La gouvernance interroge sur la persistance de l’adoption de l’heure d’été permanente au milieu d’un large débat sociétal et d’un rejet populaire continu.

Le conseiller parlementaire Khaled Satti, représentant de l’Union nationale du travail au Maroc, a adressé une question écrite à la ministre déléguée chargée de la transition numérique et de la réforme de l’administration, sous la supervision du président du Conseil des conseillers, concernant les véritables justifications du maintien de l’heure d’été (GMT+1) de manière permanente.
Dans sa correspondance, Satti a exprimé la persistance du débat sociétal autour de cette décision, soulignant que de nombreux citoyens manifestent leur rejet, soutenus par des dizaines de milliers de signatures demandant un retour à l’heure de Greenwich, sans que des études ou des rapports officiels ne mettent en avant les avantages de ce choix.

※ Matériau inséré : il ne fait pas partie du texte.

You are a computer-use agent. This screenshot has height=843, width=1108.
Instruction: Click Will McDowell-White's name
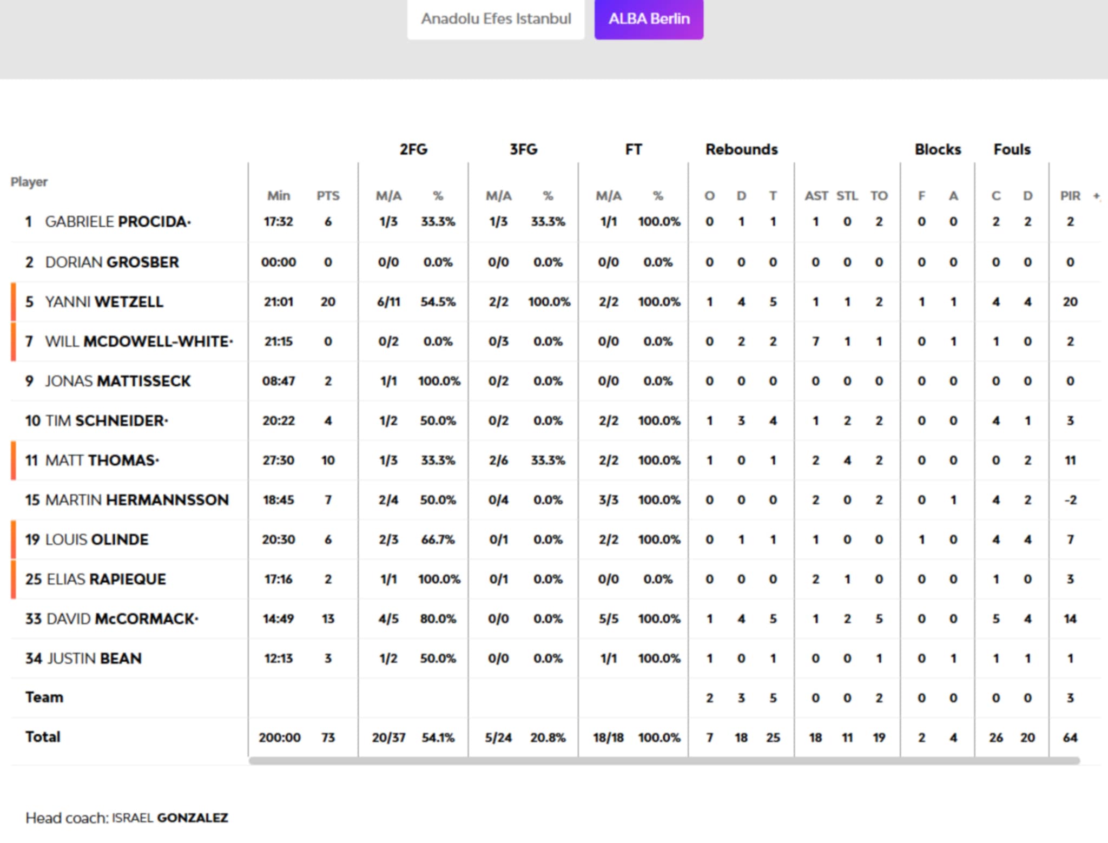click(139, 341)

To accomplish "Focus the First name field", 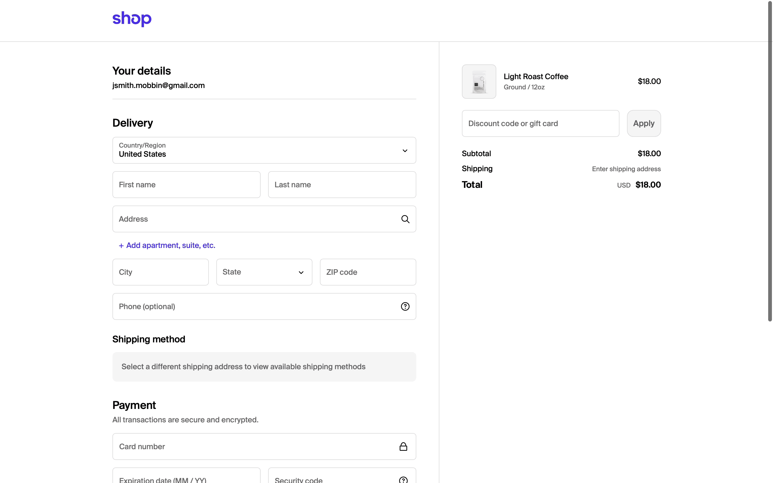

Le conseiller parlementaire s’est interrogé sur les justifications avancées par le gouvernement pour maintenir l’horaire d’été toute l’année malgré ce refus, et s’il existe un bilan complet des effets sur la santé, la productivité et la vie quotidienne des citoyens, en particulier des élèves et des familles.
Il a également soulevé la question des raisons pour lesquelles un débat public élargi ou une consultation directe avec les citoyens n’ont pas été envisagés avant la confirmation de cette décision, ainsi que de l’éventuelle volonté du gouvernement de reconsidérer ce système horaire ou d’adopter des alternatives répondant aux attentes des citoyens.